PUBLIC SECTOR workers rallied in Brisbane on September 30 to protest over the state government’s paltry 3.25 per cent wage offer. Over 3000 workers participated in the rally.
It was part of state-wide action called by the Queensland Council of Unions with rallies also being held in Cairns, Gold Coast and Townsville, calling for a wage increase that at least matches inflation, running at over 5 per cent in Queensland.
The Brisbane rally drew hospital staff, cleaners, rail workers and administration officers from across the city and coincided with industrial action at every major hospital in the state.
Ron Monaghan, general secretary, of the Queensland Council of Unions, told the rally that a recent poll showed overwhelming popular support for the public sector wage claims.
One Australian Workers Union delegate, Joanne, spoke passionately about the need to defend the workplace rights that previous generations had fought for, saying “our fathers, our mothers…fought too hard for this, and now [the government] want us to give them up.
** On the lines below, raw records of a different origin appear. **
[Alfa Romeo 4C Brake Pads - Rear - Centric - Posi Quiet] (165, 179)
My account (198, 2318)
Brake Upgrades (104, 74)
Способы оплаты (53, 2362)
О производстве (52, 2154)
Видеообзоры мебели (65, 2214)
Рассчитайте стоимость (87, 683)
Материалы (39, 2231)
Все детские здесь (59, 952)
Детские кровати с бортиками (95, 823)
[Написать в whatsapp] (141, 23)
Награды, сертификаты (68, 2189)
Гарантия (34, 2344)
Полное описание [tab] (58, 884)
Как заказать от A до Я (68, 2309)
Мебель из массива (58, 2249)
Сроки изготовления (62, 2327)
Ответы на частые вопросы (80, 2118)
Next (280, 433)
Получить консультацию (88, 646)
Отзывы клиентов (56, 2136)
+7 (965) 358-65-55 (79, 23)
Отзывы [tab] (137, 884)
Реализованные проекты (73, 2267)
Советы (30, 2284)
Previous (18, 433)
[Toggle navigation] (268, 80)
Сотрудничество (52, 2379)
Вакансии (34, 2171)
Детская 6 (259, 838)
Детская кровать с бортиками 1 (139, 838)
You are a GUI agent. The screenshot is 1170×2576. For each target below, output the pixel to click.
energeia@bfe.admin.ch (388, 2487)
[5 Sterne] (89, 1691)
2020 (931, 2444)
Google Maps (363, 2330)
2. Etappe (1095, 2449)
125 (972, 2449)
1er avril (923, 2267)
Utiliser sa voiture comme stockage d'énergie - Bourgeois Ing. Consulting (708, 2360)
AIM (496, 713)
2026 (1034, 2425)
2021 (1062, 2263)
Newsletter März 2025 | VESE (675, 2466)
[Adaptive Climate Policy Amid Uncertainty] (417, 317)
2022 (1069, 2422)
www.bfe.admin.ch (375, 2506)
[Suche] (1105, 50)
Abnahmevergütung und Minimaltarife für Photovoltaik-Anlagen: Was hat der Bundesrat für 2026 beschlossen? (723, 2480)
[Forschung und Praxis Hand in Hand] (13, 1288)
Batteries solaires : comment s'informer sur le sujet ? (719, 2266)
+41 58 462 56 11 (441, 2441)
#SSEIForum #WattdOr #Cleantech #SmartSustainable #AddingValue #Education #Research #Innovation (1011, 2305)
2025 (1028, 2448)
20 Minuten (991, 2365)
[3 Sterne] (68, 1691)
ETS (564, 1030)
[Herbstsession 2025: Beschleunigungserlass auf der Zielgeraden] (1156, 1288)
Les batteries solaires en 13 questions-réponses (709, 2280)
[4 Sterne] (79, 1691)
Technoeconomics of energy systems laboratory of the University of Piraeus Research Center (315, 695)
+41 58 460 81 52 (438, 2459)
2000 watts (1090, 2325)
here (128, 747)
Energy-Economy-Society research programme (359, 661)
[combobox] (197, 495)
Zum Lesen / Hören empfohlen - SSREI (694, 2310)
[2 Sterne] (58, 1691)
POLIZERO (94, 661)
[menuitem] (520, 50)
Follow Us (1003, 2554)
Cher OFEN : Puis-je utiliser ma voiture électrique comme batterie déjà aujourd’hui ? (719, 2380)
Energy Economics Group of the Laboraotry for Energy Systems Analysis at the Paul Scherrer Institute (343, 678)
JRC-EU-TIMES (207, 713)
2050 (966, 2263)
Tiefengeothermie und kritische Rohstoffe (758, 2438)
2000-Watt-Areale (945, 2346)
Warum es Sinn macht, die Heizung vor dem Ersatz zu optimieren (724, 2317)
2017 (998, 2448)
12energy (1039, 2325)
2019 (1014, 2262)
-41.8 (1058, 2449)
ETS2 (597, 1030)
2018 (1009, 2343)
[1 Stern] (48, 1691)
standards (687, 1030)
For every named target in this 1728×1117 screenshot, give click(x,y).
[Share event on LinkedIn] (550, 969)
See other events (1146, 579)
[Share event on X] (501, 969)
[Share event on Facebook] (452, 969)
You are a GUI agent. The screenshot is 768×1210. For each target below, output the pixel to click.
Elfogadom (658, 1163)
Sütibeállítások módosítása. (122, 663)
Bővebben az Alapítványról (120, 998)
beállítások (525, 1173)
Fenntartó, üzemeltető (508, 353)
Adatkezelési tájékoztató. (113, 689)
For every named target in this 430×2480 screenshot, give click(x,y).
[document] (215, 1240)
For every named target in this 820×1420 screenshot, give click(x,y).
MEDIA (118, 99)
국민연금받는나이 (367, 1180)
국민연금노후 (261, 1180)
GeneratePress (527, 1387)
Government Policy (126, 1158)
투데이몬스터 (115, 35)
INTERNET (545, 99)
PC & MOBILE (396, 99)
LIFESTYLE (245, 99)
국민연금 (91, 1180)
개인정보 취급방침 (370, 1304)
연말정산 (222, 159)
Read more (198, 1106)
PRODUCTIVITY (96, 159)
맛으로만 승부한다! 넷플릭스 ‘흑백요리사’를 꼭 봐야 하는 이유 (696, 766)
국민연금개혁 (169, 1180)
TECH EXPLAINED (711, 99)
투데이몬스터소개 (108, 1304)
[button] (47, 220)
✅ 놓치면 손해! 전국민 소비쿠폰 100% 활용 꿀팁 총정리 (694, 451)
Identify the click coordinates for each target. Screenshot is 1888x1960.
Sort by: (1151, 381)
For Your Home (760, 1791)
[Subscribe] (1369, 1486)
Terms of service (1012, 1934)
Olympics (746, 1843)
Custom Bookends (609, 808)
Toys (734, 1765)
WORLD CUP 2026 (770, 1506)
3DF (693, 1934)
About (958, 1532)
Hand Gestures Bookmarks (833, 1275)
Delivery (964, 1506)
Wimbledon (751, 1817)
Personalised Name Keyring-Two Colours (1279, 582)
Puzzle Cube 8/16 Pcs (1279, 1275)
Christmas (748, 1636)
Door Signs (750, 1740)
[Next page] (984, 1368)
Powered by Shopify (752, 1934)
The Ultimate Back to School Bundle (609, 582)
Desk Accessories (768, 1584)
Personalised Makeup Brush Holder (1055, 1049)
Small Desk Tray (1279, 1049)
No way”. Joanne concluded by alluding to need to escalate the growing industrial action campaign urging the assembled workers to “… hit ’em where it hurts”.
The rally was the “first time in twenty years that public sector workers, across all unions and across all departments have come together” over a dispute, announced Alex Scott, from the Queensland Public Sector Union. Labor Premier Anna Bligh’s failure to award a fair wage increase had forced many workers into industrial action, he told the rally.
A resolution rejecting trade-offs and demanding that any increase be backdated to the expiration of the last agreement was carried by the rally.
The 3000 unionists then marched to the government executive building in support of a union delegation meeting with government officials. After another two speakers, the workers stayed outside the building chanting defiantly. Eventually, Australian Services Union state secretary Julie Bignell had to urge the mass of workers to disperse to conclude the protest.
Union leaders met with government ministers after the rally to discuss the pay dispute.